Making medical decisions for your loved one may include hiring a home caregiver to ensure safety and comfort. Families looking for top-rated elder care providers can reach out to Home Care Assistance. From respite care to specialized Alzheimer’s, dementia, stroke, and Parkinson’s care, there are many ways we can make life easier for seniors and their loved ones.
Encourage your loved one to set up a living will, a document that allows seniors to state their wishes about their healthcare if they become incapacitated or stop breathing. If this document isn’t in place, medical personnel must perform CPR and take other necessary lifesaving measures. In particular, this document should state whether your loved one wants to be put on life support or not.
While it’s not easy for family caregivers to have these discussions with their loved ones, doing so ensures seniors receive the care they want and need. Seniors living with serious health conditions often need extensive assistance in and outside the home. Home Care Assistance is a trusted provider of Richardson live-in care. Our caregivers are expertly trained to assist seniors with bathing, grooming, light housekeeping, and various other daily tasks, and we also offer specialized Alzheimer’s, dementia, stroke, and Parkinson’s care.
Every senior should have a written will that states exactly what he or she wants to happen to his or her possessions after death. You can be appointed the trustee to take care of the estate after your loved one passes on. Alternatively, a lawyer can be appointed the trustee. If your loved one dies without a will, the court gets to decide these matters. Oftentimes, the court simply decides that everything gets sold, and no one gets what was promised to them.

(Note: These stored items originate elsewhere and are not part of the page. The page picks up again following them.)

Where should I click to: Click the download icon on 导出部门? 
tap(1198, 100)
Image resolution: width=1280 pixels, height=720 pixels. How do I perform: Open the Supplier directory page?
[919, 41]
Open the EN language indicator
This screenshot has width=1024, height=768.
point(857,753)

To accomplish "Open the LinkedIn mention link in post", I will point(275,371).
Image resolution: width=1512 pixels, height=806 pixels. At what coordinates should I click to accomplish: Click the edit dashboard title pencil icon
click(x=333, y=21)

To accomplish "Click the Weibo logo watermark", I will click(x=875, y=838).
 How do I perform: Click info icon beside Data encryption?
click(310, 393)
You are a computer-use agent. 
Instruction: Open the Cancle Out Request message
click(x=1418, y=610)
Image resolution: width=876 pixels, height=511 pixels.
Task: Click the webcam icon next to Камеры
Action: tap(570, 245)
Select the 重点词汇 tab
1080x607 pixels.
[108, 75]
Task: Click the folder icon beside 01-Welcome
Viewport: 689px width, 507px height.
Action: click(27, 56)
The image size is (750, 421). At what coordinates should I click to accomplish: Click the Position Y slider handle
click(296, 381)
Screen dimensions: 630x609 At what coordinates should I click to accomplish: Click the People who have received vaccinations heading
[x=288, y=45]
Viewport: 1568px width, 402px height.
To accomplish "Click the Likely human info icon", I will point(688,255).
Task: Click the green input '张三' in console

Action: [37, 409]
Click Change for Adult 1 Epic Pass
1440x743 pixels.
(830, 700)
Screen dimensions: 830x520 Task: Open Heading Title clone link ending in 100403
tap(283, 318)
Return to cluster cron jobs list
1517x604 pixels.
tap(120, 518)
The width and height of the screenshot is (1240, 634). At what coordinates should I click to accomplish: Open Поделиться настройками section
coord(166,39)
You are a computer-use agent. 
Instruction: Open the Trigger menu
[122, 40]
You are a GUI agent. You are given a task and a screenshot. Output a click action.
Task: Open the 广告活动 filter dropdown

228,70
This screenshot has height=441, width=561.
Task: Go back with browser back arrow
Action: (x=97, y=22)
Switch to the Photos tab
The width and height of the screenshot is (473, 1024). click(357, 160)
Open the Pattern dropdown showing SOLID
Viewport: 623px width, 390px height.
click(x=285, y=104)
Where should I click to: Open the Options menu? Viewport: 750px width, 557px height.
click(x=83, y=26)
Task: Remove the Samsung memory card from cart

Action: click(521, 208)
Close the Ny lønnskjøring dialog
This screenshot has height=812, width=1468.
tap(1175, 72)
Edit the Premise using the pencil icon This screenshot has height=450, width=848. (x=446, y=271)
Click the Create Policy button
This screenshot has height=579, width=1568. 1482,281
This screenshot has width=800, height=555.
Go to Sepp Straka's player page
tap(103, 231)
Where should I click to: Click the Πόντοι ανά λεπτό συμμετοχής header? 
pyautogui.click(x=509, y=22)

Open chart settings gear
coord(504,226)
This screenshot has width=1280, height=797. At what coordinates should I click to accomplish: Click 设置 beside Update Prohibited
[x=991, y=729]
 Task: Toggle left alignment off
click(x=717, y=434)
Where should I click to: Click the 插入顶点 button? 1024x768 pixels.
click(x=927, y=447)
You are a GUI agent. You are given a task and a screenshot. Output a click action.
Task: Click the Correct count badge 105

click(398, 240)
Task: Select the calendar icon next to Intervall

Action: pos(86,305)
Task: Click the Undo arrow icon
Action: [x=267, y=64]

Having these documents in place is vital for your loved one and your family, and so is making sure your parent gets the high-quality care he or she deserves. When searching for reliable home care agencies, families want to know their senior loved ones will be well taken care of. At Home Care Assistance, our expertly trained caregivers are available around the clock to assist with tasks around the house, provide transportation to medical appointments and social events, and much more. If your loved one needs assistance with the challenges of aging, reach out to one of our knowledgeable, compassionate Care Managers today at (469) 573-4213.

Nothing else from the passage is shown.